Alors je supprime tout, et il n’y a plus que les marais, sans rien d’autre, des marais qui sont ma propriété et qui veulent me désespérer.

Et si je m’entête, je ne sais vraiment pas pourquoi. »

 

— Mes propriétés (extrait), in La nuit remue, par Henri Michaux




Psychographie

Popularisée par les spirites du XIXème siècle, notamment par le célèbre Allan Kardec, la psychographie ou écriture automatique décrit le processus qui consiste à laisser une volonté spirite guider la main d’un medium. Sous l’influence d’un fantôme, d’un esprit ou d’un souvenir puissant, le medium peut alors retranscrire la voix de l’entité qui l’habite et communiquer avec elle. L’écriture automatique était autrefois censée permettre aux vivants de communiquer avec les morts. On l’utilise davantage aujourd’hui pour entrer en contact avec d’autres formes de vie et établir des ponts entre différentes espèces.




Wabi-sabi

Dans la culture japonaise, le wabi-sabi relie deux principes : wabi (solitude, simplicité, mélancolie, nature, tristesse, dissymétrie…) et sabi (l’altération par le temps, la décrépitude des choses vieillissantes, la patine des objets, le goût pour les choses vieillies, pour la salissure, etc.).

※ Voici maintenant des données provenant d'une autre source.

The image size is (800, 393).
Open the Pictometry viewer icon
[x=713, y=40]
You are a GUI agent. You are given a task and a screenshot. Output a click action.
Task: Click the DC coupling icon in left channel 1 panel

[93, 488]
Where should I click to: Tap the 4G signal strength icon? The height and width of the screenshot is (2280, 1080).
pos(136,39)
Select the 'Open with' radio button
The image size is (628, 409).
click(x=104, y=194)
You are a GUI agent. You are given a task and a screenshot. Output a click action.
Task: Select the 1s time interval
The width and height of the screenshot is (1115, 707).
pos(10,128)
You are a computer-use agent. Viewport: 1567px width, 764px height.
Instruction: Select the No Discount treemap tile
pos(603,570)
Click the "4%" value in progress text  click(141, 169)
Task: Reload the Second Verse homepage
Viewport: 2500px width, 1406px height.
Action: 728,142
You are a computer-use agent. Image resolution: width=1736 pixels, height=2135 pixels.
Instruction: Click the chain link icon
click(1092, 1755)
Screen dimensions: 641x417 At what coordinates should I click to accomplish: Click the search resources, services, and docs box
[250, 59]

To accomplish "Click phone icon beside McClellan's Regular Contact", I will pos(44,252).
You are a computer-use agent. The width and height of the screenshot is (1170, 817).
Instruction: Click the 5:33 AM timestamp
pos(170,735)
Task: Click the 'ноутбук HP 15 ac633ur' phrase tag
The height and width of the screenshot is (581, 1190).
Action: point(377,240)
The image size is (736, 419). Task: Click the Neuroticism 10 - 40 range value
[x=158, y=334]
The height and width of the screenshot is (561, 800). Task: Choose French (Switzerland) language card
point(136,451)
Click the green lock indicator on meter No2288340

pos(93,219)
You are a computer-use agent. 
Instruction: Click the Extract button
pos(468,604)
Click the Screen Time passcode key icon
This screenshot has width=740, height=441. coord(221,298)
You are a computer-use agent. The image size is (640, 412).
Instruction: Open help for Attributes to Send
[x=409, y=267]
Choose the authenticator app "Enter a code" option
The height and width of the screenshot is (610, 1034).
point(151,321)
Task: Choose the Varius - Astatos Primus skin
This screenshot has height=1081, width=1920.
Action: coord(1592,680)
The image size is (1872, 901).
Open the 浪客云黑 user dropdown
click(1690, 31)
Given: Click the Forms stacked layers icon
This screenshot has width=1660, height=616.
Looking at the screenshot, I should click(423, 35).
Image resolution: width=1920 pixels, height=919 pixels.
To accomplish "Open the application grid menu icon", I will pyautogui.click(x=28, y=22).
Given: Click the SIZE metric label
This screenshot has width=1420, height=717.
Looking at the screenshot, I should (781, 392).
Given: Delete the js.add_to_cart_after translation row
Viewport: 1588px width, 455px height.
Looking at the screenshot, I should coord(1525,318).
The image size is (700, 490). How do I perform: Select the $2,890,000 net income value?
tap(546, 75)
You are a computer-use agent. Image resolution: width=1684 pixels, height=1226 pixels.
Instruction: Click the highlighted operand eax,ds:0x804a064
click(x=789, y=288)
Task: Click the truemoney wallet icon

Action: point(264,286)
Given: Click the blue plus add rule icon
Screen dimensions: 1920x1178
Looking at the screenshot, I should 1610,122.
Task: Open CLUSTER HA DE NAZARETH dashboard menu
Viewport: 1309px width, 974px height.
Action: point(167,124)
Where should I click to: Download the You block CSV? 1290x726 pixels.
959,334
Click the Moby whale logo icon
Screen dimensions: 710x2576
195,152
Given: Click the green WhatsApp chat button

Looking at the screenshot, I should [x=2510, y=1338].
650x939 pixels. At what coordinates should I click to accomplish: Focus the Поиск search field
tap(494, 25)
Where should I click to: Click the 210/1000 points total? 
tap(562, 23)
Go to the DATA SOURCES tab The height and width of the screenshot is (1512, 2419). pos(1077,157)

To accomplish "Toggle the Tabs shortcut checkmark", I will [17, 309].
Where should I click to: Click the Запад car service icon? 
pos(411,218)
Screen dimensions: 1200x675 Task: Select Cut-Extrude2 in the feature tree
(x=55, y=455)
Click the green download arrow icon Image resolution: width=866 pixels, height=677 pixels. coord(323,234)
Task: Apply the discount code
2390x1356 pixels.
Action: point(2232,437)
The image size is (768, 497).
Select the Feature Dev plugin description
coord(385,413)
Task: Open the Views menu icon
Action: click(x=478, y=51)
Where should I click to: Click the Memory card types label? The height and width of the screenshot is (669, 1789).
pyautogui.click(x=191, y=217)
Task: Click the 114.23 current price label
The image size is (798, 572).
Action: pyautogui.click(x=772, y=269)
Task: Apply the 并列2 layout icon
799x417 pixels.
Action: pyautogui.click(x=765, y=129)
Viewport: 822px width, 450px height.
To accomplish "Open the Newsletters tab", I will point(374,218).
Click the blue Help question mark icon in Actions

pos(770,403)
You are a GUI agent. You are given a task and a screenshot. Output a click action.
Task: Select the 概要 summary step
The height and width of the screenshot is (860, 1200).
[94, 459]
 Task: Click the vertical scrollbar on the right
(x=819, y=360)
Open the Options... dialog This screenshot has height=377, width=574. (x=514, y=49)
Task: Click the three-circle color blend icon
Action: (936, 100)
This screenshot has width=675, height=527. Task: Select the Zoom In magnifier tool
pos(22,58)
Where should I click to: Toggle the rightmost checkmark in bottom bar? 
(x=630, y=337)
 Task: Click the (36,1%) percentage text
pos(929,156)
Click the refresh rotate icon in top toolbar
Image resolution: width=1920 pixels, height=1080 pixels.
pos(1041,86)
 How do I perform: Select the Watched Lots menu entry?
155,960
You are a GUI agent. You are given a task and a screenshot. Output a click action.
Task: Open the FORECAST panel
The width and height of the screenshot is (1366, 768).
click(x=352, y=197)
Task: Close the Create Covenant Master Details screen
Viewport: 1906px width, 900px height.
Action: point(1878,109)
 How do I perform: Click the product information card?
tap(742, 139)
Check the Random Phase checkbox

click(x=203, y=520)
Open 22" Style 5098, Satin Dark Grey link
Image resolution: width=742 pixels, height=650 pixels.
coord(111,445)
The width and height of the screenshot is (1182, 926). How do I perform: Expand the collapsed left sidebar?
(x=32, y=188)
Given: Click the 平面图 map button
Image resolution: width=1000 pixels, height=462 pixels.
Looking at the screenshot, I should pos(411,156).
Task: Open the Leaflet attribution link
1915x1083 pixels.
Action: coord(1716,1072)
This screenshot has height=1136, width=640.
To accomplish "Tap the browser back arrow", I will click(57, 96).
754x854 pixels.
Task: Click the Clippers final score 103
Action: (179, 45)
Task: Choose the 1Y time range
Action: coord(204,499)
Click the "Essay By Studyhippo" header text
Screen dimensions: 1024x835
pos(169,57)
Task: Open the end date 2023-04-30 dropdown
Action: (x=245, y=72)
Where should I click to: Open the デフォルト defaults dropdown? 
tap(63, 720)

Le wabi fait référence à la plénitude et la modestie que l’on peut éprouver face aux phénomènes naturels, et le sabi, la sensation face aux choses dans lesquelles on peut déceler le travail du temps ou des hommes.

Wabi-sabi (extrait), Wikipédia




Yōkai

Les yōkai (妖怪, « esprit », « fantôme », « démon », « apparition étrange ») sont un type de créatures surnaturelles dans le folklore japonais. Le mot yōkai est composé des kanjis 妖, « attirant », « ensorcelant » ou « calamité », et 怪, « apparition », « mystère », « méfiant ». Yōkai dérive du chinois : 妖怪 ; pinyin : yāoguài ; littéralement : « monstre bizarre », également appelé en coréen yogwi (hangul : 요괴), désigne un « être vivant, forme d’existence ou phénomène auxquels on peut appliquer les qualificatifs extraordinaire, mystérieux, bizarre, étrange et sinistre ».